The Government insists that Britain will “become an independent coastal state on the day we leave the European Union” but says Brussels red tape needs to be phased out gradually.
It has drawn up a Great Repeal Bill which will transpose all EU law onto the British statute books, with MPs then set to go through each individual piece and decide what should be kept, amended or binned.
Environment minister George Eustice revealed Britain will leave the CFP in March 2019 but will directly replicate the terms of the programme to “provide continuity on the day we leave”.
Theresa May has pledged to pursue a two-year transitional period “on current terms” and the EU is likely to insist the UK does remain within its fishing policy during that period.
And some EU countries, including Germany and France, are already making noises about demanding permanent access for their vessels to British waters as part of any future trade deal.
The CFP, which allows EU vessels access to UK fishing grounds and imposes strict quotas, is despised by many British trawler men who blame it for decimating what was once a national industry.
And Ukip MEP Mike Hookem, whose Yorkshire and the Humber constituency includes the major shipping port of Grimsby, said any such delay in scrapping the CFP risks diluting one of the major economic benefits of Brexit.
He said: “How can anyone believe that Brexit will be delivered, when such a fundamental Brexit issue has already been capitulated on? Fishing communities from Scotland to Cornwall voted Leave with the single aim of freeing the UK from the shackles of the EU’s hated CFP.

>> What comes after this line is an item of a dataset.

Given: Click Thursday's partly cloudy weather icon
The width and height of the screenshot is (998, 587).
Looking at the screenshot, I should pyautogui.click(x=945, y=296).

“Under the post-Brexit terms the Conservatives are setting out, we will have to blindly follow whatever terms Brussels dictates to us on fisheries. This is the worst possible type of ‘soft Brexit’ betrayal imaginable and will leave the UK as a junior underling to a very aggressive EU.
“After 45 years of the CFP, the British fishing industry is on its knees and desperately needs the boost that the reclamation of our legally recognised 200-mile exclusive economic zone (EEZ) would provide.”
“Fishing is an industry worth a potential £6.3 billion to the UK economy post-Brexit, and not to realise that is foolhardy in the extreme. The inclusion of CFP fisheries rules in the Great Repeal Bill is realising the worst nightmares of British fishing communities.”
After Brexit, the UK will be entitled under international law to lay claim to an EEZ up to 200 miles from its coast, within which the British Government will police how fishing operates.
Mr Hookem’s comments came after 60 coastal communities across nine EU nations called on Brussels to make UK fish exports to the bloc conditional on EU vessels’ access to British waters.
British companies currently export 80 per cent of the catches they land in UK waters – mostly to other EU states – whilst most of the fish bought by UK consumers is imported from European firms.
Ministers have flip-flopped on the issue of whether or not foreign vessels will be able to access British waters after Brexit, with the outcome likely to be tied to a future UK-EU trade deal.